Records of locating words and elements:
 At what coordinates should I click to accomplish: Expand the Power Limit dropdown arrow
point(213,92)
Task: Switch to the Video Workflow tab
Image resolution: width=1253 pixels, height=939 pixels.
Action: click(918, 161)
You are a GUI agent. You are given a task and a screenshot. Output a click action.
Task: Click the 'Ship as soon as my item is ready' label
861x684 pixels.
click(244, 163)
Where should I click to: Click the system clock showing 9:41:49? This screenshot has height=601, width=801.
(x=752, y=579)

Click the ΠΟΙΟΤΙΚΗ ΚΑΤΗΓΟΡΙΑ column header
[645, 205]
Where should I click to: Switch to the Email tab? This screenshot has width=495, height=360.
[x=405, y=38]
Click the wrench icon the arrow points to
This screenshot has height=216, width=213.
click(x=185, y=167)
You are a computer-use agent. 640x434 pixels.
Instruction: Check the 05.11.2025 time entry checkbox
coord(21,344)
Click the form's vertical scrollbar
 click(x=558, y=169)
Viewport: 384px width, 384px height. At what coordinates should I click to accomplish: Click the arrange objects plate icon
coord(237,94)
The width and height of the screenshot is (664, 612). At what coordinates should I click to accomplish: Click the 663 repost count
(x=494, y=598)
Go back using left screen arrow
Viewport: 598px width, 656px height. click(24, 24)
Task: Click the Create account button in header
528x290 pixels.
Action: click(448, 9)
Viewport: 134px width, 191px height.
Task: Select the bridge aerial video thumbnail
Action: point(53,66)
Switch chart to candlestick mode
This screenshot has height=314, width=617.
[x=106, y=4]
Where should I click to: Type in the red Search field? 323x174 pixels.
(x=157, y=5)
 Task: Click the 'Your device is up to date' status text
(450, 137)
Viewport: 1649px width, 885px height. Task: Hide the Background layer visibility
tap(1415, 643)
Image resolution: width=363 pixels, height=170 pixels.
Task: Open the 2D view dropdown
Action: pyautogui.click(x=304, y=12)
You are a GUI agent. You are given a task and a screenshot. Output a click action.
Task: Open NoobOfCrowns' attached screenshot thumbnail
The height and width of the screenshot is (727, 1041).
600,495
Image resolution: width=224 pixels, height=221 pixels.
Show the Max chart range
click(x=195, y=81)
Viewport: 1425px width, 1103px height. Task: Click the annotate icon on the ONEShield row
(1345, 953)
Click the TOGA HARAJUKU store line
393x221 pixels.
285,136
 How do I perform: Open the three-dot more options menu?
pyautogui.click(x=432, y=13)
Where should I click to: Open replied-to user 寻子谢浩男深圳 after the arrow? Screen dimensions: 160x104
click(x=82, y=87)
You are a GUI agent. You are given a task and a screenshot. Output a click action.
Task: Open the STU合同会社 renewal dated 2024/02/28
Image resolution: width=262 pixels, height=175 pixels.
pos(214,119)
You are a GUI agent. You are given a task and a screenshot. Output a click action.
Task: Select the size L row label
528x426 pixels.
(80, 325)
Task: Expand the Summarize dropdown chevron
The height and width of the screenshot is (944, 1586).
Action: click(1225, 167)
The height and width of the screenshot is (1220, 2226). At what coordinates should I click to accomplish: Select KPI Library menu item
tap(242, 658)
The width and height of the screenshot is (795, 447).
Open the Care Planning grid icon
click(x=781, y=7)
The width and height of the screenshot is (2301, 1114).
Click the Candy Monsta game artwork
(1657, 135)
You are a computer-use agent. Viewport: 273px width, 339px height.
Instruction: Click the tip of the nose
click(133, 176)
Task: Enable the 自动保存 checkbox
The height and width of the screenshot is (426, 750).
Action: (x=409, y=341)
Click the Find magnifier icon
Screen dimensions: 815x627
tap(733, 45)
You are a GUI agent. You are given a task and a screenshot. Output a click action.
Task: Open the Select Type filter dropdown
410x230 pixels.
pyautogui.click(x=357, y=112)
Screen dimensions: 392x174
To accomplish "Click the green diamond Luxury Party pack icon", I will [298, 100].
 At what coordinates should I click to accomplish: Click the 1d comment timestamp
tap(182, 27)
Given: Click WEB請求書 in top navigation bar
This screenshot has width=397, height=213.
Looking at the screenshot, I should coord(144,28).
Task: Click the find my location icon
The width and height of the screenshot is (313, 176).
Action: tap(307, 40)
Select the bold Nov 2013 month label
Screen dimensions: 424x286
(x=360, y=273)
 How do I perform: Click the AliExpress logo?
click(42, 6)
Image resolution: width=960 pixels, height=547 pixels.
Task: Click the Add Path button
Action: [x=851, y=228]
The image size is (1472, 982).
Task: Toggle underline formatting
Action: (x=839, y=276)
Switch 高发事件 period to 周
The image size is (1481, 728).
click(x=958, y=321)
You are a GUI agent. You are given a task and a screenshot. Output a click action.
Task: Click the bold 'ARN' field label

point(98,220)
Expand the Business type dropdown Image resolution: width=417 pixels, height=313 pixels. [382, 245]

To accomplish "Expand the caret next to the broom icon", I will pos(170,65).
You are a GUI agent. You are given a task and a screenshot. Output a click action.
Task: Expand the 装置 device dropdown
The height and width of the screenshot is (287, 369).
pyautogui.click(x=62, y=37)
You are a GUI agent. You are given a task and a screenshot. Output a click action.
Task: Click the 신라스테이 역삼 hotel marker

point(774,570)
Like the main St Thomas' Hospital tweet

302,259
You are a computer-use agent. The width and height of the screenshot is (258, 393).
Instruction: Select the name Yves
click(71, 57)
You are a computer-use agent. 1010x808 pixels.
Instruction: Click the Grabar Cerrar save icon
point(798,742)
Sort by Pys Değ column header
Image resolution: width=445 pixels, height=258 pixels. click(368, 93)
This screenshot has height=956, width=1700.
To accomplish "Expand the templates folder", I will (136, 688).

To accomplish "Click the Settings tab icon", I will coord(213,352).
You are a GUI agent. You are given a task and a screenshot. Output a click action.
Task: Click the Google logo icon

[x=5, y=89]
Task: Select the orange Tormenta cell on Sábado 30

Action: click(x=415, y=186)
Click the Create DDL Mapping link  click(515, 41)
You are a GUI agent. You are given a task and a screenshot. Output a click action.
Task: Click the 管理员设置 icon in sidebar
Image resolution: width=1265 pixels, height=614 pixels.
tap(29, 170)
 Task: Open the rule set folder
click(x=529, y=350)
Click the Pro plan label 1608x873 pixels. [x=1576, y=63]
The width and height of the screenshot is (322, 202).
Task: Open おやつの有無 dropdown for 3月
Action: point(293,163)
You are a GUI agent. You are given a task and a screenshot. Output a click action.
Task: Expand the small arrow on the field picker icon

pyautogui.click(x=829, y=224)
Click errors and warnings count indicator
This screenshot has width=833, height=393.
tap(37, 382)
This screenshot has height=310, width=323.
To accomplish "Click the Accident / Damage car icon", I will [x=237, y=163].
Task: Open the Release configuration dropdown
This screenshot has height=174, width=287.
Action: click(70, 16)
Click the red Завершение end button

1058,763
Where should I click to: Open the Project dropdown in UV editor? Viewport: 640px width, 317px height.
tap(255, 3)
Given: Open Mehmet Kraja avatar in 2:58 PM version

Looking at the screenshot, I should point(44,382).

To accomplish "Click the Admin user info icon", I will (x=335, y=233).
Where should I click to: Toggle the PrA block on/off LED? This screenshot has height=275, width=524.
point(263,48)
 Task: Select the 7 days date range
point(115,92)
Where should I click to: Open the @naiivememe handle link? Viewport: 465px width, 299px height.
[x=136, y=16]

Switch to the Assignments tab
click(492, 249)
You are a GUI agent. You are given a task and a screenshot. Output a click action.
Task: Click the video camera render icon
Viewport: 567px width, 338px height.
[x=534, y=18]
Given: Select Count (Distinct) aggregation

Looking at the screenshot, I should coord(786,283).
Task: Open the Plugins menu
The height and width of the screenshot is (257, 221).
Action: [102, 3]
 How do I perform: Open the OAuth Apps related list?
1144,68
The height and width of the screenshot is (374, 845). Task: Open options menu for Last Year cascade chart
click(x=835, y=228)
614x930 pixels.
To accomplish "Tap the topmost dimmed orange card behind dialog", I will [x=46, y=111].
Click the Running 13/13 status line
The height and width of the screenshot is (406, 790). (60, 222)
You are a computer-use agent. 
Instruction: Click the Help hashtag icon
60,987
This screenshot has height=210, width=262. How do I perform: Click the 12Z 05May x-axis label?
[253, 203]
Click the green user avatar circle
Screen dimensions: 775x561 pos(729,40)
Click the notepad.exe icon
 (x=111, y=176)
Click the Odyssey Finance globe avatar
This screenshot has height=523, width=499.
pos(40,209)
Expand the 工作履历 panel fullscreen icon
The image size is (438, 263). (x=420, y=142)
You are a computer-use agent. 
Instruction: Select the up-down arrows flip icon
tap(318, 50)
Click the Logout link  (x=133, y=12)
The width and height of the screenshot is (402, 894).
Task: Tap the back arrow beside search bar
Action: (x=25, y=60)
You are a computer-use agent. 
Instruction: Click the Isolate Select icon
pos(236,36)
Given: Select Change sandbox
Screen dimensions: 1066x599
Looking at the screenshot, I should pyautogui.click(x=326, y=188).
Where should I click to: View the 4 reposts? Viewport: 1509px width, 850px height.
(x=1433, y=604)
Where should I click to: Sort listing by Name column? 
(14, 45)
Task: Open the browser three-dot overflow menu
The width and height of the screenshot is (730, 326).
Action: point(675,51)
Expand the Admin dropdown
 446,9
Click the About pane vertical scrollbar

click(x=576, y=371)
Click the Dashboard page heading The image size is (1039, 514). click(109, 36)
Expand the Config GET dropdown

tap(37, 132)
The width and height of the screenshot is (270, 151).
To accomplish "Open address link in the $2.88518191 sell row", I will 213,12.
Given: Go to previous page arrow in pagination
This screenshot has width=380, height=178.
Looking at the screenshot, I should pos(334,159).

_Given problem_
Identify each line in the material that contains the string "item", and copy those lines.

_Completed task_
Task: Click the 'Ship as soon as my item is ready' label
The height and width of the screenshot is (1220, 2226). At what coordinates should I click to accomplish: Select KPI Library menu item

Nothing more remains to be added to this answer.